SIDNEY — Local comic artist and writer Brian Latimer recently spoke to Sidney High School art and English students about the process of writing and creating a comic book.
Latimer, who has 13 years of experience in the field, specializes in the penciling and inking phases of the comic creation process. He has collaborated on a number of published works for Assailant Comics, Nathan Sage, Double Barrel Theater, Twilight Star Studios, ComicRelated.com, Red Bud Studios and Airship 27. Latimer is currently working on the creator owned comic, “The Remedy.”
Latimer addressed the process of creating a comic from start to finish, following four main phases – planning, design, production and marketing.
A comic begins with an effective story that is relevant to the audience. Latimer said it begins simply with conceiving the idea. The artist must consider the medium, choose a genre or style (such as American Action, manga, American manga, etc.), and structure the story. The act of writing the story is followed by preliminary research to further study the ideas within the story and formulate the tone. This is then followed by the preliminary design, which includes character sketches, page layouts, and panel placements.
“When I start to do the page layouts and consider the panel placements, I tend to think in terms of cinematography – thinking about things like body language and camera angles,” said Latimer.

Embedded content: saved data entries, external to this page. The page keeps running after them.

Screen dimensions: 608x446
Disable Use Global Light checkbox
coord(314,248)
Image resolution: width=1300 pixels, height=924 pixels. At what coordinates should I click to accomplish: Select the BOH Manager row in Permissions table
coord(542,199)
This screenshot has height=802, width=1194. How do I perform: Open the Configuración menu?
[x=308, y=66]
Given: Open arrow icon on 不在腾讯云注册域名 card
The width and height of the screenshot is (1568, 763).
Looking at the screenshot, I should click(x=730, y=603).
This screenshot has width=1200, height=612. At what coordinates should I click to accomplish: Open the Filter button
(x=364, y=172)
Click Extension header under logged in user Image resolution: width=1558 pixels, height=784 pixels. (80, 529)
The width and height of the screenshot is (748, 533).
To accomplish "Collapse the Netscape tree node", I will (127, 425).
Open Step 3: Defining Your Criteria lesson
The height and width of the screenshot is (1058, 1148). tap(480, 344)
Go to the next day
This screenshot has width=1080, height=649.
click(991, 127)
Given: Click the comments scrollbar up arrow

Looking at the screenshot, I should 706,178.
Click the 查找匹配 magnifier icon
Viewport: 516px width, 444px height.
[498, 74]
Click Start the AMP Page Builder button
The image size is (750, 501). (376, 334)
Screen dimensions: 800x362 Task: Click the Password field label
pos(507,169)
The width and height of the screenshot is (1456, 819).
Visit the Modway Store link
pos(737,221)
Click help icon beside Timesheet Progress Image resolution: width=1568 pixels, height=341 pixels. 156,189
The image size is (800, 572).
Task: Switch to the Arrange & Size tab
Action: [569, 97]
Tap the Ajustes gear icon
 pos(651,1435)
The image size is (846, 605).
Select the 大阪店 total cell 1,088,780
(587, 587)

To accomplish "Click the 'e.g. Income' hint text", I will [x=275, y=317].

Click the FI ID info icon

He went on to explain the next phase is the design phase, which includes penciling, lettering, inking, and finally coloring. The penciling stage is about the refinement of the drawing. The inking stage, Latimer said, has three colors – white, black, and white. While the black sets the lines and shapes, the white negative space is almost always more important. At this point, the drawing is scanned and sent to be colored using Photoshop. The line layer is separated and the color is blocked. The two are sandwiched together to make the final color drawing.
Latimer shared that the last phase before marketing is the production phase, in which all the preparations are done for the final publication, be it digital or print. This is the final stage of editing. Once the comic is fully produced, marketing comes in a variety of shapes and sizes depending on the project. He shared that blogs and social media have become great avenues for marketing a comic.
Latimer also spoke to the students about what it means to be a professional creative – while creatives are a bit more relaxed and casual, they still have to maintain a high degree of professionalism as they work to meet client demands. He explained the differences of being a freelance artist versus being an employee. He also spoke to the amount of collaboration that goes into the creative professional’s work, especially in the comic industry, adding that as a result of such great collaboration among artists, the initial idea may not be fully realized through to the finished product, and so one must be able to swallow their pride.
Latimer is one of the committee members organizing the Piqua Comic Con, which is set to be held Nov. 14 at the National Guard Amory in Piqua.